:: PROVIDED PASSAGE ::
Research: Drink coffee before exercising
Research: Drink coffee before exercising


It’s hardly surprising that a stimulant like caffeine can affect athletic performance. Runners, soldiers and watch-keepers have been using it for centuries.

But researchers keep stirring things up with new findings about caffeine precisely because it seems to influence nerve and muscle and blood cells, among other things, in a variety of ways.

One of the more notable findings is that taking in the equivalent of a cup of coffee before exercise helps limit muscle pain while working out.

Scientists at the University of Georgia reported as far back as 2003 that caffeine reduces muscle pain during exercise. Their study, involving muscle pain during cycling, found that riders reported substantially less pain after taking a caffeine pill rather than a placebo tablet.

:: ACTIONS TO TAKE ::
1. In the coffee and exercise article, in what year did University of Georgia scientists report that caffeine reduces muscle pain during exercise?
2. Write the next part of the coffee and exercise article, picking up after its final sentence.

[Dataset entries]
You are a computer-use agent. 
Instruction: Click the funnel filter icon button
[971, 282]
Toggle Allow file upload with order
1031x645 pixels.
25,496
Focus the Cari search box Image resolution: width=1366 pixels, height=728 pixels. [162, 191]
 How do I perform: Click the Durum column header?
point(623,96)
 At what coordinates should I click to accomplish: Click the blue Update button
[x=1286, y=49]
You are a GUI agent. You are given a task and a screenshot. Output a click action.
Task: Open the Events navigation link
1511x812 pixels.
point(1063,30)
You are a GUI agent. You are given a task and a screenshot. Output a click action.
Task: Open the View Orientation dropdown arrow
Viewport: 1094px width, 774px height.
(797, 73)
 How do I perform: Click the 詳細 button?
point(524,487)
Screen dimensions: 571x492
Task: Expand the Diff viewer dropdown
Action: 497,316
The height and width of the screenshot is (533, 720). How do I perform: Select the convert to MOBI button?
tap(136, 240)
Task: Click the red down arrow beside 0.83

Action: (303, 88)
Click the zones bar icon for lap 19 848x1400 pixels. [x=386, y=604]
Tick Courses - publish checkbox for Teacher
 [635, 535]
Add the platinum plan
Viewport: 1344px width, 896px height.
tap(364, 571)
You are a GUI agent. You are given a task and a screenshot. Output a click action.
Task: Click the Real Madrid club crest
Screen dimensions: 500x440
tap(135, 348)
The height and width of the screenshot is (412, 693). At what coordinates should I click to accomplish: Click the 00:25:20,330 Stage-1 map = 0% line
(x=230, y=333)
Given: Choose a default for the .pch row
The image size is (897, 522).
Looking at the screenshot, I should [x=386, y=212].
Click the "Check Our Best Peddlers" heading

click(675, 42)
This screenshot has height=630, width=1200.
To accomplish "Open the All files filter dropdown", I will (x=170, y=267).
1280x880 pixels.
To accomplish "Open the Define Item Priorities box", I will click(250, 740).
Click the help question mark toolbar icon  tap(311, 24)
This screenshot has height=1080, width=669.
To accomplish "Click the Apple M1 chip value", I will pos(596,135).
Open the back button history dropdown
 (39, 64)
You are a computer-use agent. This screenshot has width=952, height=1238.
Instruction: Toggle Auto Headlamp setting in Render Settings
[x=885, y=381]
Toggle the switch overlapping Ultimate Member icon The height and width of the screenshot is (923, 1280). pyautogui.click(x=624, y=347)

:: TASK-BY-TASK RESULTS ::
1. 2003

2.
Other researchers have detected a surge of endorphins — those feel-good hormones released during exercise — in people who take caffeine before heavy exercise, like a race.

Robert Moti, a former competitive cyclist and now physical performance and health professor at the University of Illinois-Champaign, reports that caffeine indeed works on a nerve signal processing system in the brain and spinal cord linked to pain.

Moti started out studying possible links between caffeine intake, spinal reflexes and physical activity, but his most recent work looks at the effect of caffeine on muscle pain during high-intensity exercise.